Quelques heures c'était écoulés. Le silence était revenu et le corps de ma mère avait disparu. Traînée par mon père dans un endroit dont je n'avais même pas idée. Et je ne bougeais pas, toujours recroquevillée contre mon mur totalement paralysait. Je ne comprenais rien et tout en même temps et je ne savais pas quoi faire. Puis finalement, j'attrapais le téléphone posait sur le meuble et composais le numéro. Si jeune et si intelligente. Une voix décrochait de l'autre côté et après quelques minutes de silence je parlais. « Il y a du sang. Beaucoup de sang. J'ai peur. Je crois que je vais mourir aussi. Maman est plus là maintenant. » Et j'attendais simplement. J'attendais que quelqu'un me vienne en aide. J'attendais juste.

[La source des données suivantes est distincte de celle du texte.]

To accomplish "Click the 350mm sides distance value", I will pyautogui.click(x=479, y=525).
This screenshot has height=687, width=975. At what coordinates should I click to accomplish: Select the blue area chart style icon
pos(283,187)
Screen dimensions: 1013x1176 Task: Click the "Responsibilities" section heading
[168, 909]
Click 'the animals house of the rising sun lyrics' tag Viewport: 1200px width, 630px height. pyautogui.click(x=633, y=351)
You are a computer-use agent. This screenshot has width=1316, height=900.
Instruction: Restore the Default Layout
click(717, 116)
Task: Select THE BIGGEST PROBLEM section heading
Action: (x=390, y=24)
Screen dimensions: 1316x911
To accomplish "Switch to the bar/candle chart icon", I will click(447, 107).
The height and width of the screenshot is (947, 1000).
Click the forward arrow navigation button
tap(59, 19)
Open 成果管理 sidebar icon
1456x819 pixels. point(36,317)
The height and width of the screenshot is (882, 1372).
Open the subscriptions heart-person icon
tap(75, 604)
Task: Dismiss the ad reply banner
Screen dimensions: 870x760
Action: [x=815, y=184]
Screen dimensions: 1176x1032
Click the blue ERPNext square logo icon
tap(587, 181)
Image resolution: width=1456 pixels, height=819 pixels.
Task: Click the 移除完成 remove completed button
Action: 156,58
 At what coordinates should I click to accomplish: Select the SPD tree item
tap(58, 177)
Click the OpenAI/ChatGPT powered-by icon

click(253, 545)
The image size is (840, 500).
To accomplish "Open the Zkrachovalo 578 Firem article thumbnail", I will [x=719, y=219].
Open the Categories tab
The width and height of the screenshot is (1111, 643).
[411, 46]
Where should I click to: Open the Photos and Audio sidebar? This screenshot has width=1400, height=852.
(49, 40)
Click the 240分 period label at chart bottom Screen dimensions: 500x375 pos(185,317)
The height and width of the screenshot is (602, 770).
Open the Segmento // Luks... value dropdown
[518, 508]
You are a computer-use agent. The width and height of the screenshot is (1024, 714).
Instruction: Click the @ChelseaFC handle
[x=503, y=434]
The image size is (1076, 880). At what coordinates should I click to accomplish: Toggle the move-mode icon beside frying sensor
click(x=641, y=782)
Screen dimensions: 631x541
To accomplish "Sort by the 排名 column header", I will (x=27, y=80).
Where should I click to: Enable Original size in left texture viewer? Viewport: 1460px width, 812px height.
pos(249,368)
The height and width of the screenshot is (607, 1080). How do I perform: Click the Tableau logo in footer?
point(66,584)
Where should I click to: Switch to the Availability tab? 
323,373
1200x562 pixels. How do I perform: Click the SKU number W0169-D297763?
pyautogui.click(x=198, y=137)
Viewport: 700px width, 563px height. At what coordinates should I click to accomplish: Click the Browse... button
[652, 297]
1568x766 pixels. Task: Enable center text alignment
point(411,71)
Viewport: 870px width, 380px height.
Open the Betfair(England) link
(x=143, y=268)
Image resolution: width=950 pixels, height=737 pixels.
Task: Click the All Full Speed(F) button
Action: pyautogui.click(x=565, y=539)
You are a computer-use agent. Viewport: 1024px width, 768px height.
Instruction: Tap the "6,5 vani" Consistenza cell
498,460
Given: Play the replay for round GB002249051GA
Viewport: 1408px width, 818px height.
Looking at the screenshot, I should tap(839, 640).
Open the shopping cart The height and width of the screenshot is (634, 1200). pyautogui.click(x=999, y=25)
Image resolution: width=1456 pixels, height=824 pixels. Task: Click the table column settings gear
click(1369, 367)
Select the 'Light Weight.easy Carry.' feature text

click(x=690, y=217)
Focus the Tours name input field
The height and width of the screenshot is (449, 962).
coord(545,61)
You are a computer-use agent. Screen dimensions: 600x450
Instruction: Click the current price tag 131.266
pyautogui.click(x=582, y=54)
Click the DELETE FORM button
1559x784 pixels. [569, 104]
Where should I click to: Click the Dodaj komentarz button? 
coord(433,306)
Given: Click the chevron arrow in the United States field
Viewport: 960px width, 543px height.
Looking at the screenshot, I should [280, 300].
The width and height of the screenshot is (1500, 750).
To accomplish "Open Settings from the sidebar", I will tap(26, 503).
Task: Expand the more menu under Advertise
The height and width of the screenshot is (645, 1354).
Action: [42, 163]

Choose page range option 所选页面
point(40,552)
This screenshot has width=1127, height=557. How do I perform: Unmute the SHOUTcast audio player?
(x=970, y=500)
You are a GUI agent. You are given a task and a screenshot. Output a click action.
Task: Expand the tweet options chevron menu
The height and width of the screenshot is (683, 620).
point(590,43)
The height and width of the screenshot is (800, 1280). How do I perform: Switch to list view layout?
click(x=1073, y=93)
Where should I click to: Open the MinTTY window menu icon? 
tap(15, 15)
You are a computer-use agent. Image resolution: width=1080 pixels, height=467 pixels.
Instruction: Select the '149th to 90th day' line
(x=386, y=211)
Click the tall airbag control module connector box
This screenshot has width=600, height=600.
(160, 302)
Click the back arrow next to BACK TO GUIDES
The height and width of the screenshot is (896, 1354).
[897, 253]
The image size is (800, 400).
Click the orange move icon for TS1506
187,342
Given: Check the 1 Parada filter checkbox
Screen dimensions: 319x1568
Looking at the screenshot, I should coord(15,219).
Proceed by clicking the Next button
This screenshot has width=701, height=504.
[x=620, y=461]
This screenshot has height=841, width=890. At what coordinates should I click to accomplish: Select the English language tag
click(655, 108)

« Skippy, viens mettre la table s'il te plait. 12 ans. Il y avait bien longtemps que j'avais cessée d'être une enfant. Bien longtemps que je ne croyais plus au bonheur, au conte de fée et au fin heureuse. Ma famille d'acceuil était bien sous tout point. Incroyablement gentil, toujours attentionnés et merveilleusement compréhensif. Comme s'ils tentaient de me faire oublier le calvaire que j'avais pu vivre. Ils savaient tout, ils connaissaient mon histoire alors que je n'en parlais pas. J'en parlais jamais. A vrai dire, le silence était mon quotidien. Mes dernières paroles avaient été pour demander de l'aide et depuis, plus aucun son ne sortait de ma bouche. Seul mon ardoise me servait à m'exprimer et personne ne pouvait expliquer cette réaction. Un simple traumatisme qui passerait avec le temps pour certains, quelque chose de beaucoup plus profond pour les autres. Pour moi, c'était un choix. Ne pas parler, être invisible. Un choix comme un autre. Seul le dessin reflétait mes émotions. Une passion qui prenait de plus en plus de place. Un moyen de s'exprimer différent. A défaut d'utiliser la parole, j'avais mes crayons, mes feutres et mes pastels. Et chaque jour, je dessinais ce que je ressentais. Toujours plus noir, toujours plus angoissant. Jamais rien d'heureux. Je ne souriais pas, je ne riais pas non plus. J'avais pas eu d'enfance. J'avais assistée à la mort de ma mère et seul son regard vide revenait à ma mémoire à chaque fois. Je n'avais rien et je ne voulais rien. Plus d'espoir. L'espoir était mort depuis bien trop longtemps. Partit en même temps que mes rêves. Brisés en même temps que mes illusions. Je déposais soigneusement le feutre sur le rebord du bureau est descendait doucement rejoindre les membres de ma nouvelle famille. Qui essayait tant bien que mal de recevoir quelque chose de moi sans jamais y arriver. Sans jamais faire de progrès. Le silence était mon choix.
Des fleurs, de mots de tendresse et un billet d'avion direction Harvard. Un renouveau ? Peut être. Mais rien qui ne pourrait effacer les vestiges de mon passé. Rien qui ne me ferait oublier. 12 ans sans prononcer la moindre parole. Murée dans un silence infini, je m'envolais pour la fac la plus prestigieuse du monde. Je n'étais pas muette, ce n'était pas un handicap. C'était un choix. Et personne n'arrivait à remédier à ça. Les terreurs étaient toujours là. Les cauchemars aussi. La nuit fatale se répétait en boucle dans ma tête comme un vieux film sans fin. Il n'y avait pas de fin. Et j'arrivais dans cette université impressionante, entourée de gens heureux et souriants. Des élèves pétillants, avide de sensation. Et j'étais au milieu, perdue, terrifiée, sans aucun repère, sans aucun amis. J'avais jamais eu d'amis. Mon silence ne m'aidait pas. Pourtant, je tenais toujours à la main cette ardoise. Celle qui m'aidait à communiquer. Celle qui me permettait de ne pas être totalement effacée.